The problem here is the nature of the problem itself. Because my predictions are multi-label there is no limit to the number of cities where a person may have lived while, simultaneously, there is no limit to how many cities I may predict. If I predict that a person has lived in every single city in America, from Ward Hunt Island Camp in Canada down to Ushuaia in Argentina and everything in between, but it turns out that the person has lived in all other cities in the world, my loss would only then be 1. And if it turns out that the person has briefly lived in Argentina.Misiones.Posadas then my loss goes down to ~0.995 because getting one city right also means that I got the country right.

Now you see why this algorithm is very good in theory but not useful in practice: if you are trying to predict one or two points in a big tree then your losses will always be negligible. No matter how wrong your prediction is, the loss for a "normal" person will never be high enough to be useful.

On the other hand, if you are expecting your predictions to cover a good chunk of the tree then this algorithm is still right for you. Otherwise a good alternative is to use the Jaccard distance instead and represent Argentina.Misiones.Posadas as the set {"Argentina", "Argentina.Misiones", "Argentina.Misiones.Posadas"}. This is not as fair a measure as I would like (it punishes small errors a bit too harshly) but it still works well in practice. You could also look deeper into the paper and see if the non-normalized algorithms work for you.

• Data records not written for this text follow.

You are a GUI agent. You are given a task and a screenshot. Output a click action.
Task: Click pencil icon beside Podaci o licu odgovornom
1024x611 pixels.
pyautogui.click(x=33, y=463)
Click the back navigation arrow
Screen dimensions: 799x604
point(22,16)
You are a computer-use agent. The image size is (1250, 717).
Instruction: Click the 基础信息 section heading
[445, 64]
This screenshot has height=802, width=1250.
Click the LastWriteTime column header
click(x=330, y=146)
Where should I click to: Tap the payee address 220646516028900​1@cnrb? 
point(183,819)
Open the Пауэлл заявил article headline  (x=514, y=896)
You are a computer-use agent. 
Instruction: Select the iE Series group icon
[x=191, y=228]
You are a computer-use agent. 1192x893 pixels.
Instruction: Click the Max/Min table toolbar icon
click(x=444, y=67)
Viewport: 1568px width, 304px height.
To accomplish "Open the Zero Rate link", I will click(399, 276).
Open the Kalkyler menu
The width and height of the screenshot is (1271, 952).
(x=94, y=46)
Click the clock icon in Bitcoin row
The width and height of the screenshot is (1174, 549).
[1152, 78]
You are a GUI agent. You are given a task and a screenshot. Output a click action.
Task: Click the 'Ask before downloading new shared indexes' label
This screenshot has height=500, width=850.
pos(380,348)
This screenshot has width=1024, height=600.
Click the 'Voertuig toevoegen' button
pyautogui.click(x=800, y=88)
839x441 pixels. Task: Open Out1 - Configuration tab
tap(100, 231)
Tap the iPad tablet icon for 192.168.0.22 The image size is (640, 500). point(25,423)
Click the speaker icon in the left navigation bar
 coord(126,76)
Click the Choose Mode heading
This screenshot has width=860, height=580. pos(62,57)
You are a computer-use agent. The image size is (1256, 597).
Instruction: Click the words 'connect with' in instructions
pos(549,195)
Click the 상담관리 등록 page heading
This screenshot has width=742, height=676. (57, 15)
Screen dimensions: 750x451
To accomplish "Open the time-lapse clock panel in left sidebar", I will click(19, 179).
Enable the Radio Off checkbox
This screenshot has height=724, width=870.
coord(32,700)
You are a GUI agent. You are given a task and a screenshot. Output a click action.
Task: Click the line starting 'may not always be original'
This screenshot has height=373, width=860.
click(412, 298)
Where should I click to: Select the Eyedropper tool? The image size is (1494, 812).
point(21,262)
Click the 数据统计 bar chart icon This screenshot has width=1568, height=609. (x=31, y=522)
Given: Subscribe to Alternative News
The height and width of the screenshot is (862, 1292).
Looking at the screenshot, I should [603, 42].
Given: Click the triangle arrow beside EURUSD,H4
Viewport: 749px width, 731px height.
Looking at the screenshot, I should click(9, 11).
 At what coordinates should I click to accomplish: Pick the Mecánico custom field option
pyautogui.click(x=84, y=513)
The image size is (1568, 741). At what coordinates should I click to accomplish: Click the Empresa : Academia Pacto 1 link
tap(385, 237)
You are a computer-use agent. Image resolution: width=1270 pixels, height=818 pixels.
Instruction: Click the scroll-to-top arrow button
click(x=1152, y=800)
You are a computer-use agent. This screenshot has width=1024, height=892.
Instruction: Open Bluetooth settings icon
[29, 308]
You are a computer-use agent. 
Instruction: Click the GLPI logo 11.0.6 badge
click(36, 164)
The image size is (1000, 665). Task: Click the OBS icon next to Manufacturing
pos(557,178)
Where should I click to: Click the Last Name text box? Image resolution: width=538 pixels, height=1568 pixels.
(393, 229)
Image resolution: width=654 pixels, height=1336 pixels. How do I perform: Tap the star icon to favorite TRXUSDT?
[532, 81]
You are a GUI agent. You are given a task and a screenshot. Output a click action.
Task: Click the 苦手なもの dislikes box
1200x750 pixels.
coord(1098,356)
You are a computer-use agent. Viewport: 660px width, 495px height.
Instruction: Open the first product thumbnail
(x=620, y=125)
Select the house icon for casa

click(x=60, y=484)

Here's one of those problems that sounds complicated but, when you take a deep dive into it, turns out to be just as complicated as it sounds.

Suppose you build a classifier that takes a book and returns its classification according to the Dewey Decimal System. This classifier would take a book such as "The return of Sherlock Holmes" and classify it as, say, "Fiction".

Of course, life is rarely this easy. This book in particular is more often than not classified as 823.8, "Literature > English > Fiction > Victorian period 1837-1900". The stories, however, were written between 1903 and 1904, meaning that some librarians would rather file it under 823.912, "Literature > English > Fiction > Modern Period > 20th Century > 1901-1945".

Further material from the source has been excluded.